微塑料(microplastic, MPs)作为新型环境污染物[7], 日益转变为地表系统生态环境威胁之一, 广泛赋存于水体[8]、大气[9]和土壤环境[10, 11]当中.有研究显示与海洋环境相比[12], 陆地土壤环境既是微塑料的“源”也是微塑料的“汇”.据研究估计, 欧洲和北美每年有6.3~43万t和4.4~30万t的微塑料被释放到农田自然环境当中[13].Chen等[14]报道在我国武汉郊区菜地的微塑料丰度范围为320~12 560 ind·kg-1, 其中粒径小于0.2 mm的微塑料占70%.在上海城郊蔬菜大棚土壤中, 表层土壤(0~3 cm)和较深层土壤(3~6 cm)中的微塑料丰度分别是(78.00±12.91)ind·kg-1和(62.50±12.97)ind·kg-1[15].土壤环境中微塑料来源较为广泛, 农业用膜、污废水灌溉及底泥的施用、大气沉降和垃圾填埋场渗滤液渗流等是土壤环境中微塑料富集的重要来源[16, 17].由于塑料自身结构和特性, 导致微塑料在自然生态环境中难以降解, 并且由于其高疏水性和高比表面积, 周围环境污染物和病原体容易附着在其表面, 甚至还可能通过食物链传递[18], 对自然生态环境系统构成威胁[19], 带来的环境污染与毒害问题不容小觑[20].因此, 微塑料对土壤生态系统环境的影响还需要深入地研究.

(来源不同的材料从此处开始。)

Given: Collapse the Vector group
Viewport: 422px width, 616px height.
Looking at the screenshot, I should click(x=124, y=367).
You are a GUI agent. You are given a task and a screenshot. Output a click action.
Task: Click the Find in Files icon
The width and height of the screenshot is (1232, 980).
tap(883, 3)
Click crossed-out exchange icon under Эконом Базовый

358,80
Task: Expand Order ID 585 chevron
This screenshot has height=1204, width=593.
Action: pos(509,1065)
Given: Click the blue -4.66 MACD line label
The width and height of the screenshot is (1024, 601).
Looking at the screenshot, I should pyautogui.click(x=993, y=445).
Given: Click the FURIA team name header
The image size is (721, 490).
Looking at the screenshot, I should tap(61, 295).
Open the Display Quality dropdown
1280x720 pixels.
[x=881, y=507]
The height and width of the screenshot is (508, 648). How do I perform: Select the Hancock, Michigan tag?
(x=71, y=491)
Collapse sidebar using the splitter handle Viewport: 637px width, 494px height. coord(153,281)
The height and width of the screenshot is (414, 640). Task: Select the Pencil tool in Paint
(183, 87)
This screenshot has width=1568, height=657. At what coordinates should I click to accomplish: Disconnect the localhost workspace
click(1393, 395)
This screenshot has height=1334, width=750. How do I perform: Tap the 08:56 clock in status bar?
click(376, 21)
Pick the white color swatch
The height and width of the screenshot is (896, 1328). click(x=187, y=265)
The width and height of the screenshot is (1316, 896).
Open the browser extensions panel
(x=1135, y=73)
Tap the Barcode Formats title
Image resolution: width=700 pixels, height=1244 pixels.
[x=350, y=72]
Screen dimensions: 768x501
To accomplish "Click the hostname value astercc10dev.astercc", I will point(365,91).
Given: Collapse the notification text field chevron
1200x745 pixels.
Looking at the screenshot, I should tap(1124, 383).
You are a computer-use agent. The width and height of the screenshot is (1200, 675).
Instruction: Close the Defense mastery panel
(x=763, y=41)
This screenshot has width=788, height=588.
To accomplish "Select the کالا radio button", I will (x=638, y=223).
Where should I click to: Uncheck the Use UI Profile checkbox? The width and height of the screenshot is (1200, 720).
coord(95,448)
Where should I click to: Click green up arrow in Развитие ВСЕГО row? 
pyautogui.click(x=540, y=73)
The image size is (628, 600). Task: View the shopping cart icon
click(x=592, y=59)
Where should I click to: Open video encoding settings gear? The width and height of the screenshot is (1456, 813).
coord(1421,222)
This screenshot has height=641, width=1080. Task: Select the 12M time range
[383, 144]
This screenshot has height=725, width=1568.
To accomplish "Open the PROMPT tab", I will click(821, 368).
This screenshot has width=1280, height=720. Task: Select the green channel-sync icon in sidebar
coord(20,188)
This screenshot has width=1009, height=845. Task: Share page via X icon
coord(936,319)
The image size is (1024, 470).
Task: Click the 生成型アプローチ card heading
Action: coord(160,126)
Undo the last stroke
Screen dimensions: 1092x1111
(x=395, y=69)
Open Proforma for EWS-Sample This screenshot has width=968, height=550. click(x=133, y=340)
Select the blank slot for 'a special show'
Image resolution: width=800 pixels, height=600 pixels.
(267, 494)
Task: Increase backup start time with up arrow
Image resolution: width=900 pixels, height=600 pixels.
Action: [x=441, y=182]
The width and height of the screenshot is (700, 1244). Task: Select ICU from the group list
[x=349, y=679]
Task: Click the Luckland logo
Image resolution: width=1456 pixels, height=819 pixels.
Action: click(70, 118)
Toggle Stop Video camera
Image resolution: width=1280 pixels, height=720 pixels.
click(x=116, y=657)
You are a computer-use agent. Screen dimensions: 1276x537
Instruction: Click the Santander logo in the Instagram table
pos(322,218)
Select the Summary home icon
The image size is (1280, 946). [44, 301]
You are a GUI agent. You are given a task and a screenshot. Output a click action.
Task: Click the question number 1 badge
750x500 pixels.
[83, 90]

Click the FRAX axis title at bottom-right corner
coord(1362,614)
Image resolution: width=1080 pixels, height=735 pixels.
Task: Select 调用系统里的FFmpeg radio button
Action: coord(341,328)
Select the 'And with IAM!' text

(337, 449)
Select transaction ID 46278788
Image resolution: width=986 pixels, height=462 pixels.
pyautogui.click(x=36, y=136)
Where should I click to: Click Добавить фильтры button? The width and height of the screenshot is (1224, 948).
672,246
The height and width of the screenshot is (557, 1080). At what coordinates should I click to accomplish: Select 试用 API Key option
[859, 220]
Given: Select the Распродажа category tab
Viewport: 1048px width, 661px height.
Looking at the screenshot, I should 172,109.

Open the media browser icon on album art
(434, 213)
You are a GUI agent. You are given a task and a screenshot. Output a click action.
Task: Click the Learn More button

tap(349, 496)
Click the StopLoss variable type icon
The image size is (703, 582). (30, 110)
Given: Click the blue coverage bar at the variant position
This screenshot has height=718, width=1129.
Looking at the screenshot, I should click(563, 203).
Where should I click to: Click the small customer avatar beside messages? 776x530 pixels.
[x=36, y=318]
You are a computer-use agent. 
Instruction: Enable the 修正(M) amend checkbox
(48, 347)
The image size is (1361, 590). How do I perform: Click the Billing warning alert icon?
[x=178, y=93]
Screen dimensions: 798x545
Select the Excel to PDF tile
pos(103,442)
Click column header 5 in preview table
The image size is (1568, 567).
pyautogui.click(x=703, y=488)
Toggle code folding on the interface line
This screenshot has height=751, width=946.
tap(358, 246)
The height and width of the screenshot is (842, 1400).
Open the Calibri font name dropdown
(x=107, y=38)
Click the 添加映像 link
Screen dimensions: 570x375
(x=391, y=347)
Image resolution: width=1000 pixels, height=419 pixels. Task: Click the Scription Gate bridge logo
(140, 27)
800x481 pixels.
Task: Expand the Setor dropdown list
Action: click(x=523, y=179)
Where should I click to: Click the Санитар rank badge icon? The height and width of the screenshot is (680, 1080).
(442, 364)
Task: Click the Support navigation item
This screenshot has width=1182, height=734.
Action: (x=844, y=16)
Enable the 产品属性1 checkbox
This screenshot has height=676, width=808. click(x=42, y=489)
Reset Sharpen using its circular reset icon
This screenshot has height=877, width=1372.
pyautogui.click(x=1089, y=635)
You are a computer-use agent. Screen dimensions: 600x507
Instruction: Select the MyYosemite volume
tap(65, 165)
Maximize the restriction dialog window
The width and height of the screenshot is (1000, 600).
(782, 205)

通过各种途径迁移转化进入土壤的微塑料以及微塑料的累积效应对土壤环境生态系统产生了直接或间接的影响[21].有研究表明, 迁移转化到土壤环境中的微塑料可能会影响土壤理化性质[6], 植物生长性状[22, 23], 土壤微生物群落结构、多样性[24]和土壤酶活性[25].Yan等[26]研究发现在红壤当中添加的高量和低量微塑料都显著增加了土壤中的有效磷的含量, 但同时导致水稻土当中有效磷含量的降低.聚乙烯微塑料的添加降低了土壤的pH值, 但同时升高了土壤的电导率, 而在土壤中添加聚苯乙烯微塑料的则没有如此显著影响[27, 28].微塑料不仅对土壤物理性质产生影响, 同时还影响土壤化学性质以及微生物群落结构和多样性[29, 30].Rillig等[31]研究显示, 微塑料在土壤生态环境系统中对土壤微生物的活动、植物的生长以及凋落物的分解产生影响, 从而影响碳在土壤生态环境系统中的循环.因此, 存在土壤生态环境系统中的微塑料会影响土壤理化性质、植物生长、土壤微生物群落结构和多样性.表明微塑料会直接或间接地影响土壤环境生态系统.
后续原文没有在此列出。